What the exercise asks: Copy out the material starting at the line that contains "Uncheck plus checkbox for Viel Licht" and ending after the line that contains "Action: [x=386, y=242]", both included, with the pictures left out.

Material provided:
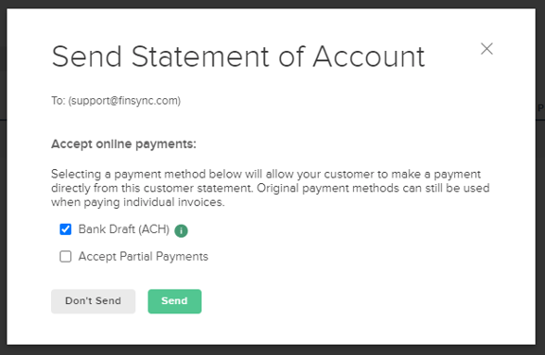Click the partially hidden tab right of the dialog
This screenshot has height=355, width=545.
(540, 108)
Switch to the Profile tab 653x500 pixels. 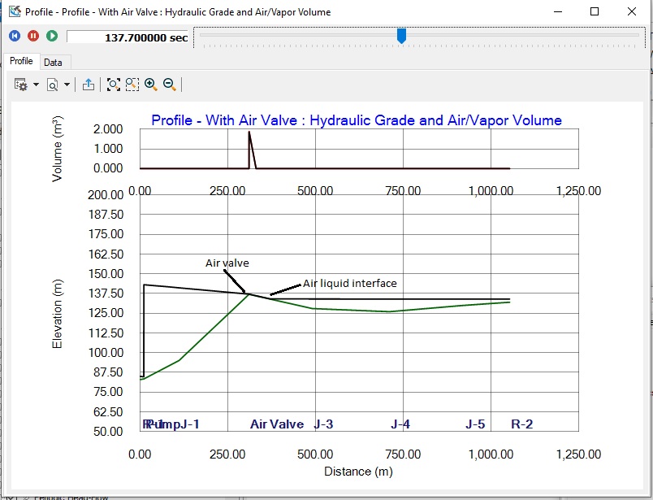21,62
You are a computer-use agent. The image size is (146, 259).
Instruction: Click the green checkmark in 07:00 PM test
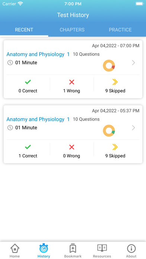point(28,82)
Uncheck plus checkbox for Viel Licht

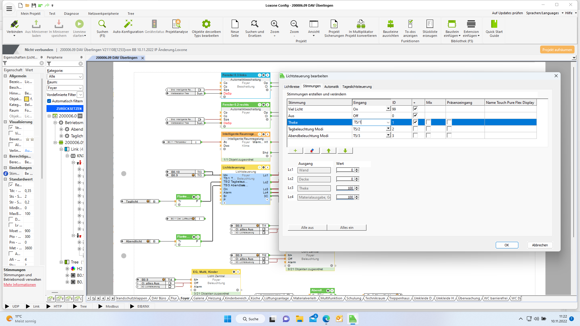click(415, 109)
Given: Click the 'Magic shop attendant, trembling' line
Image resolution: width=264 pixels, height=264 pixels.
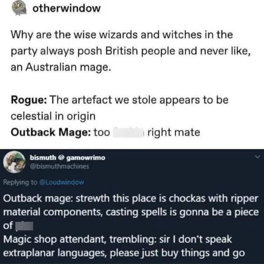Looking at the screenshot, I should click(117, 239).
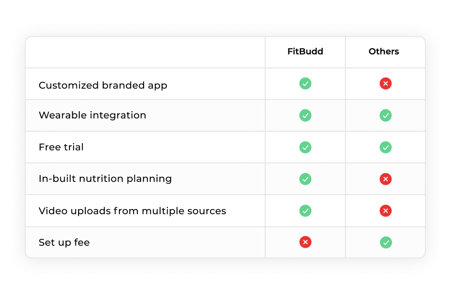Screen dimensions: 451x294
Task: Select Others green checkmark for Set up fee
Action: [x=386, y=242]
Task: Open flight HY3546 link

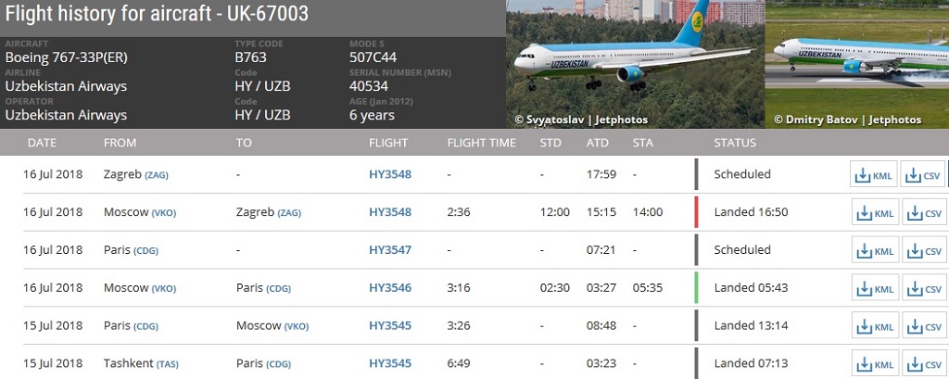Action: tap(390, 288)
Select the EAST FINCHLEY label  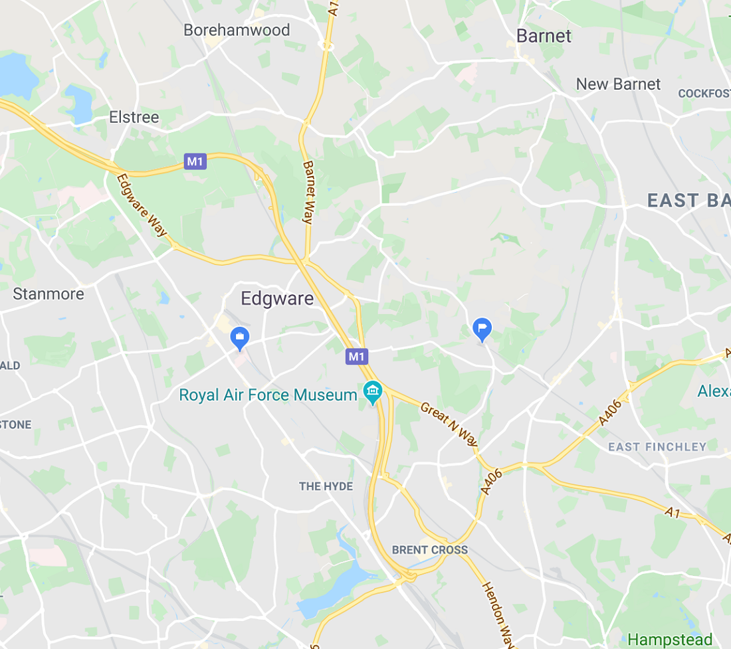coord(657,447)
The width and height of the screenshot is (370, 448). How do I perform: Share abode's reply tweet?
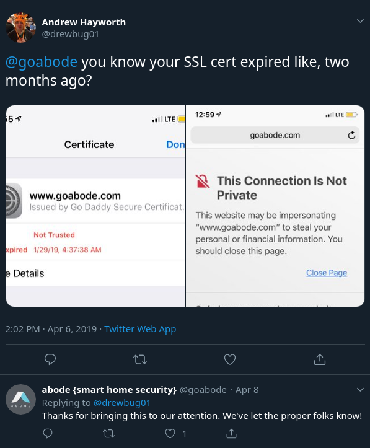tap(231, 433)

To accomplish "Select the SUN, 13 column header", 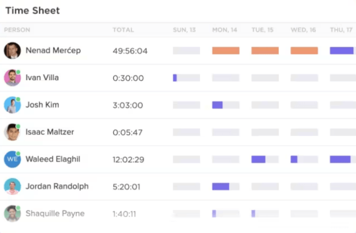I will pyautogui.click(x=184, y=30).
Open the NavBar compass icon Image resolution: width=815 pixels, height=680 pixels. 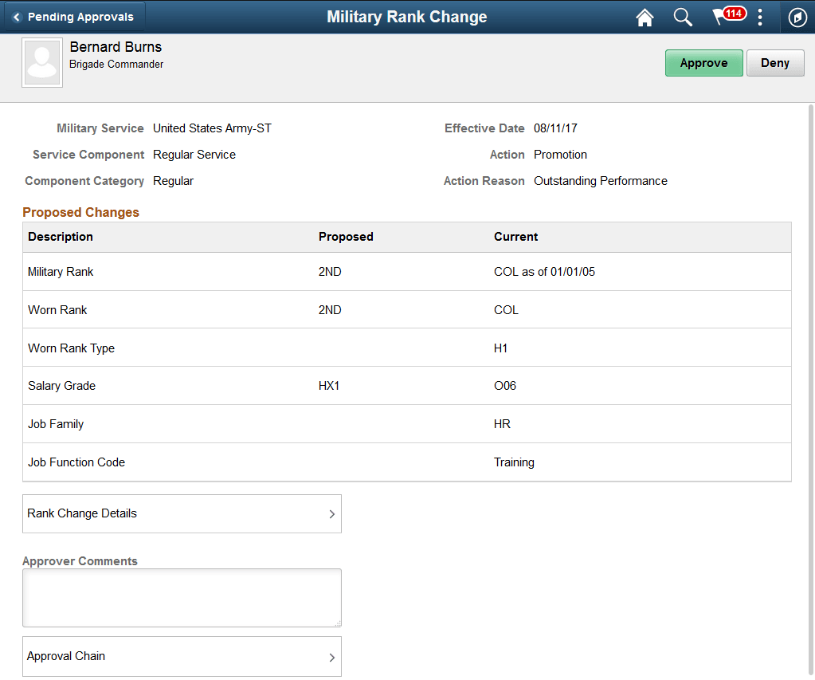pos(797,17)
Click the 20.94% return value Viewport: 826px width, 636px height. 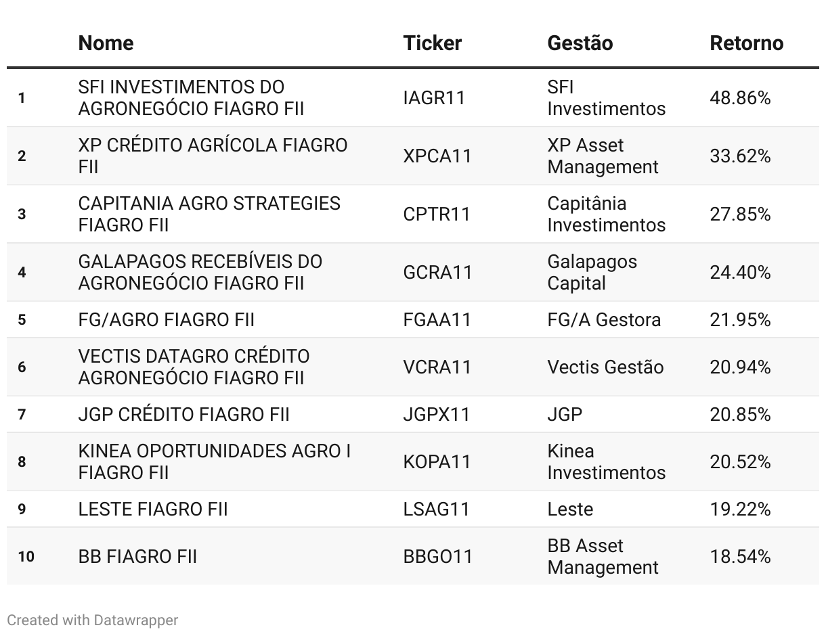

Response:
Uncheck plus checkbox for Viel Licht

click(415, 109)
Given: Click the 'Magic shop attendant, trembling' line
Image resolution: width=264 pixels, height=264 pixels.
Looking at the screenshot, I should click(117, 239).
Screen dimensions: 451x294
Task: Select Others green checkmark for Set up fee
Action: [x=386, y=242]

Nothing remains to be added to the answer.